Miyuki's POV
Night settled heavily over my room, the soft hum of the streetlights leaking faintly through the curtains. My phone lay on the desk, its screen dark, but the echo of Haruto's voice still lingered in my ears. His warmth, his tenderness it had pulled me back from the edge earlier, steadied me like it always did.
And yet…
I turned in bed, restless. My heart raced at the memory of Ayaka's words, sharp as glass: Souta knows exactly what you like. I hated that her voice followed me into the dark. I hated that, when I closed my eyes, I didn't only see Haruto's face I saw Souta's grin too.
It wasn't fair. Souta was everywhere. At school, brushing casually against me in the hallway. In class, leaning too close during group work. His eyes, that teasing sparkle, always searching me out.

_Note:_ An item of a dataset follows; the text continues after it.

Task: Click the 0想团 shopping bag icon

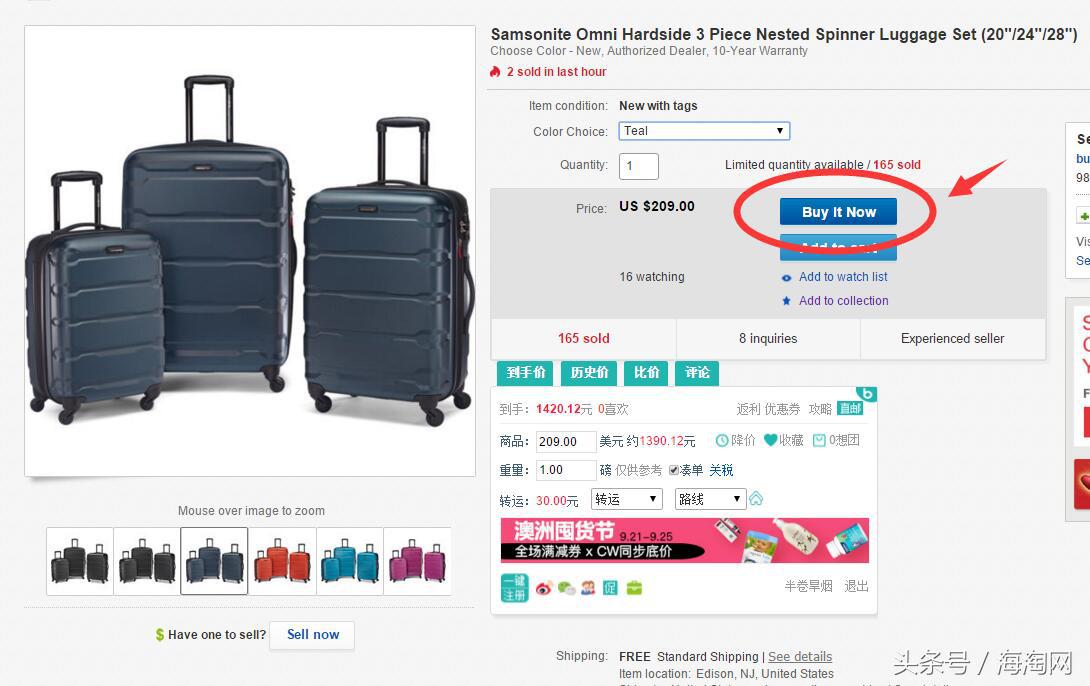Action: click(x=819, y=440)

I told myself I hated it. I told myself I belonged to Haruto. But then, why did my pulse skip when Souta's hand brushed mine as he passed me a pen? Why did his laughter feel so much closer, so much louder, than it should have?

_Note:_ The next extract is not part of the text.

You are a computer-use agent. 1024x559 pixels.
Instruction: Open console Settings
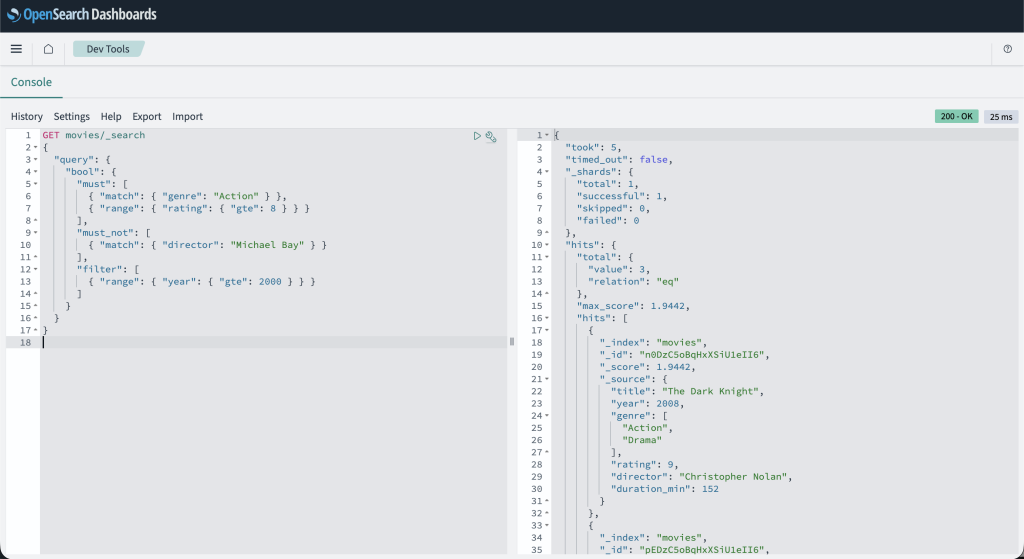(x=72, y=117)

I buried my face in the pillow, muffling a groan of frustration. I loved Haruto. I had declared it before the whole class, for everyone to see. My loyalty wasn't a mask it was the truth. And yet, a dangerous thought whispered in the back of my mind:
What if Ayaka was right? What if I could have both?
My stomach twisted, guilt clawing at me. I hated myself for even thinking it. But temptation, once planted, never really died.
Haruto's POV
The seventh night at my grandmother's mansion was drenched in silence. Outside, the crickets sang in perfect rhythm, the wind rustling against the pines like a whisper meant only for me.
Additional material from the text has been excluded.